Will cryptocurrencies survive the ongoing squeeze, or will they only exist as officially sanctioned central bank digital currencies? Will they remain completely decentralized, immune to regulation and government diktat? Where does this leave investors in non-fungible tokens (NFTs)?

Cryptocurrencies are a genuine financial innovation with the potential to significantly reduce the cost of cross-border transfers, eliminate settlement uncertainty and associated bank guarantees, and simplify and automate contractual action contingent on receiving funds. These advantages will ensure the survival of cryptocurrency.
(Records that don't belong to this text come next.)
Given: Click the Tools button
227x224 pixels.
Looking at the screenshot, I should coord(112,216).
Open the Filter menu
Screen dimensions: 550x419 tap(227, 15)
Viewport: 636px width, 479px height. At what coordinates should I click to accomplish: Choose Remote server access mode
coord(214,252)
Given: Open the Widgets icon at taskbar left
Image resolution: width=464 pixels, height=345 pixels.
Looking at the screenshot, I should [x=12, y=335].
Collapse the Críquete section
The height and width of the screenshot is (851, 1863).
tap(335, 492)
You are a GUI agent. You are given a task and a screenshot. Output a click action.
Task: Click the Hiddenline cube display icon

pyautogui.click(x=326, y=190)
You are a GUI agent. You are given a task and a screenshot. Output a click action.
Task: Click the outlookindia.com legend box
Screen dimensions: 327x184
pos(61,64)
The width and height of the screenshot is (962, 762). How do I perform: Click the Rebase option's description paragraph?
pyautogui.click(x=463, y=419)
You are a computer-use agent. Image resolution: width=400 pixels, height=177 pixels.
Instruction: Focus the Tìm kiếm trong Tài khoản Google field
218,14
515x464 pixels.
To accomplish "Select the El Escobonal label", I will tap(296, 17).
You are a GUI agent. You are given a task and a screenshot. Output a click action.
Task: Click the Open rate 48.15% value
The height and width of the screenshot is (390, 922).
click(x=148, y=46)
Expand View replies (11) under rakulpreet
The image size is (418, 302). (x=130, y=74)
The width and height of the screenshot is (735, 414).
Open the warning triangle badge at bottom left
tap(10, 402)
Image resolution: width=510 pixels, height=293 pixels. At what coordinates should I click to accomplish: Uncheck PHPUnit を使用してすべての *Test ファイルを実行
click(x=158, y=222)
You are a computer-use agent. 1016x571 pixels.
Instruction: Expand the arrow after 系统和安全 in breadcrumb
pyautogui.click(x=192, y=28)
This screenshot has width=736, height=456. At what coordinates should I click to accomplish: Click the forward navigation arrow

But not the entire, thriving undergrowth of ever new tokens issued by the next group of bright kids with a savior complex, to whose oozing charisma venture funds rush to swoon, somehow managing to write million-dollar cheques before they hit the ground (a Sequoia partner wrote a 13,000-word paean to Sam Bankman-Fried after listening to his pitch). Some coins would probably continue, but only a few.

But it is safe to say that those who survive, as well as the platforms through which they are transacted, will be the ones who submit to regulation. Coinbase is likely to grow even as Binance, the largest crypto exchange at the moment, struggles. Of course, central bank digital currencies would emerge as the safest, most trusted, and eventually the most widely used cryptocurrencies.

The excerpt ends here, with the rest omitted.